▶ **TASK ITEM**:
Examine each line of the data, and copy the ones containing "computer".

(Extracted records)
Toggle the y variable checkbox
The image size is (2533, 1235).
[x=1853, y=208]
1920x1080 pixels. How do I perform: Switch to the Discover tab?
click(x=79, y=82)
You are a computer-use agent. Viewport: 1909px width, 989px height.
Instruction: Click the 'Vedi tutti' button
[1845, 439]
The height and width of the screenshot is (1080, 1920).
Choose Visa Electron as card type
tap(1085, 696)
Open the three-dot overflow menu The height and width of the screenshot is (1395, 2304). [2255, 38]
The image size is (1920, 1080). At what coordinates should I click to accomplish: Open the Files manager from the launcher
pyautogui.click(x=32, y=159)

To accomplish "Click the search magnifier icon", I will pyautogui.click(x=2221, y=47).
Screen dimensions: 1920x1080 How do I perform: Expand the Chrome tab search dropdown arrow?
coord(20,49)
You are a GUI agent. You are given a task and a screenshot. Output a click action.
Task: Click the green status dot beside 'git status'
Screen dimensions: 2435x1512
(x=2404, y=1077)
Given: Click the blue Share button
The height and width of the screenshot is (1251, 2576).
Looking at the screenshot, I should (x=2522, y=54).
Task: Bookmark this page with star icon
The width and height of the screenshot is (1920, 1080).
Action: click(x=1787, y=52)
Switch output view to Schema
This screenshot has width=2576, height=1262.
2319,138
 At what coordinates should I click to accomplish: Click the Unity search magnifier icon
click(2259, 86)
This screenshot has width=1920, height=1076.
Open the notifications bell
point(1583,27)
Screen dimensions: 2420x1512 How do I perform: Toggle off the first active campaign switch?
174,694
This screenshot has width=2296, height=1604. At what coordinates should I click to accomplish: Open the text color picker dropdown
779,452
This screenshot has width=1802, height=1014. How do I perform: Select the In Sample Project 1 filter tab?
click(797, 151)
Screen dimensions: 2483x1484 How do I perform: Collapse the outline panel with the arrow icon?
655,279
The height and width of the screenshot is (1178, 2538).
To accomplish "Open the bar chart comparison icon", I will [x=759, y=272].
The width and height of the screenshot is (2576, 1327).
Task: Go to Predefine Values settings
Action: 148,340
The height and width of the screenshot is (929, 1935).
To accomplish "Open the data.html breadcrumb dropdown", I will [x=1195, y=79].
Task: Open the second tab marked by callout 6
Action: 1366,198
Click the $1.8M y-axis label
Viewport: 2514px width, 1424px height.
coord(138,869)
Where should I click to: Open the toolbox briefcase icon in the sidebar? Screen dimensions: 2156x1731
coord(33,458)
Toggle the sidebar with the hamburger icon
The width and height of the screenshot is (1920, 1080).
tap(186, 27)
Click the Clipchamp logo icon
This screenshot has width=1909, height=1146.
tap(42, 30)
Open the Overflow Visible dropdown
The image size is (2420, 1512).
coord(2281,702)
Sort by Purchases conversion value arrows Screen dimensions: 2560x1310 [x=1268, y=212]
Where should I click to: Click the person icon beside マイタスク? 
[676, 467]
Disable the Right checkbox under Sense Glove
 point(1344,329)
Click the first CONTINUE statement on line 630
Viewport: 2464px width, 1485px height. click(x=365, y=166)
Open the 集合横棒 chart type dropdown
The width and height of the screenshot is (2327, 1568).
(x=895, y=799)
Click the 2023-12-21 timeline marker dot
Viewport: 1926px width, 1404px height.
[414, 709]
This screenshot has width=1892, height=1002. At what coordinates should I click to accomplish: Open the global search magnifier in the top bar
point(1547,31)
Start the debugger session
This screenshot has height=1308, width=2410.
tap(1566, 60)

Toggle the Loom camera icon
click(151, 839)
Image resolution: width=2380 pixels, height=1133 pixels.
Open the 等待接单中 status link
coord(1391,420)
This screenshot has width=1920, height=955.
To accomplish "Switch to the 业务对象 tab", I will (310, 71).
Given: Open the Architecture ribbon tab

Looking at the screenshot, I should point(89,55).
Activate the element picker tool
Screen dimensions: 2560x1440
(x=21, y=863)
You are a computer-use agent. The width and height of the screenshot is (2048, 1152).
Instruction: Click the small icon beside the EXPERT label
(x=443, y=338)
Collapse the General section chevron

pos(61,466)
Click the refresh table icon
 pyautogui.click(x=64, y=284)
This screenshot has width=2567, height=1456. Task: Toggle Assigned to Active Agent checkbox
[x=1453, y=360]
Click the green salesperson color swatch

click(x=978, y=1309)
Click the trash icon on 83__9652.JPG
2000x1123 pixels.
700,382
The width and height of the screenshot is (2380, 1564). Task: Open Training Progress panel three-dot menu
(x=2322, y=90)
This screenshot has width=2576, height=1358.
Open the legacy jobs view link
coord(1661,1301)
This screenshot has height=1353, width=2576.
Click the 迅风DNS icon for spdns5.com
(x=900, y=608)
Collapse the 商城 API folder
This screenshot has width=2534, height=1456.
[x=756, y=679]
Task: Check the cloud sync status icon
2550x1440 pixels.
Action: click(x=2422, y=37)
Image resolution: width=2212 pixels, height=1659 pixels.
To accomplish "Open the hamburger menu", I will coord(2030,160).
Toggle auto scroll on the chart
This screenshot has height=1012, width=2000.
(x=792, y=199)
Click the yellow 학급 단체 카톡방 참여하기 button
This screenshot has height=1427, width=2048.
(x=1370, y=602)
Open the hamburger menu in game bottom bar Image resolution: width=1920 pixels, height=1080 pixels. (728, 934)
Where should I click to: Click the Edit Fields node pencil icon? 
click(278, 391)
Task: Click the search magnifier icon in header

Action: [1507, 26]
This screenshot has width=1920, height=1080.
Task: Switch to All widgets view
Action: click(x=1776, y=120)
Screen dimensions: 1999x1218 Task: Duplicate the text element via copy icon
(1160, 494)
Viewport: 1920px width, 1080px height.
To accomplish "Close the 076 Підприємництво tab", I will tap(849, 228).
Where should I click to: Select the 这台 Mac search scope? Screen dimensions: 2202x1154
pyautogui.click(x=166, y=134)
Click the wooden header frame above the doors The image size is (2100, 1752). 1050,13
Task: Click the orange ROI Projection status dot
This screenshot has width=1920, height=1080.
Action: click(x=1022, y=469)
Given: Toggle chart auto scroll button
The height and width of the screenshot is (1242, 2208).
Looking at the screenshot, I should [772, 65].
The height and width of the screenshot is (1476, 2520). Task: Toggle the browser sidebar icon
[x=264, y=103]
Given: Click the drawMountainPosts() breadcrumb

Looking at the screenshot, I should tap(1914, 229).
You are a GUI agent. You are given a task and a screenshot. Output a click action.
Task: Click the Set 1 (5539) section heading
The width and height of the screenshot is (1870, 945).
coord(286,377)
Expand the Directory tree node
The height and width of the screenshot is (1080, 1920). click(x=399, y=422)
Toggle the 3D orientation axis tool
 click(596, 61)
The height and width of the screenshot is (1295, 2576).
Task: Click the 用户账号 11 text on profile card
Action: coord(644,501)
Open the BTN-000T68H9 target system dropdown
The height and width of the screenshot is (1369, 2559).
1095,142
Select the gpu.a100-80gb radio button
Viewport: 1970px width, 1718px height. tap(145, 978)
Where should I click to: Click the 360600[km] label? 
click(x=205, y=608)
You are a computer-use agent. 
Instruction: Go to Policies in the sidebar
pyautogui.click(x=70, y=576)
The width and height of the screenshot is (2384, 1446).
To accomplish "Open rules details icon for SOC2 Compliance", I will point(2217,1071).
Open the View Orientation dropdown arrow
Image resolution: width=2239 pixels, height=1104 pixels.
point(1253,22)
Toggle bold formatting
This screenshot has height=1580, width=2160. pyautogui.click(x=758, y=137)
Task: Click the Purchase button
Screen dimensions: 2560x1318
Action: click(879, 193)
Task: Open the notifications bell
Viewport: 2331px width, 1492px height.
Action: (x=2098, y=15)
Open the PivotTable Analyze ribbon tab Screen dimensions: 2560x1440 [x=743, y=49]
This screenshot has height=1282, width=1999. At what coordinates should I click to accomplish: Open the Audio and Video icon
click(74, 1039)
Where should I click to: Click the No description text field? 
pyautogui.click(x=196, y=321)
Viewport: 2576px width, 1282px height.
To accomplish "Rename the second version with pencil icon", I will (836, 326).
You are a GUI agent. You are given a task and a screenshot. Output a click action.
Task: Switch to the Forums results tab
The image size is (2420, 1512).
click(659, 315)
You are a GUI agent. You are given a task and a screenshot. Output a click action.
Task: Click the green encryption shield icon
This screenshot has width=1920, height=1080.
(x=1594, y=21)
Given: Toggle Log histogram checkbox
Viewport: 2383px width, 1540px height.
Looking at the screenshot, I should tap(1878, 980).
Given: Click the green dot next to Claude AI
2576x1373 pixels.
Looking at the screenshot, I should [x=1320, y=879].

▶ **YOUR RESPONSE**:
You are a computer-use agent. Viewport: 1909px width, 989px height.
You are a computer-use agent. The width and height of the screenshot is (2048, 1152).
You are a computer-use agent. 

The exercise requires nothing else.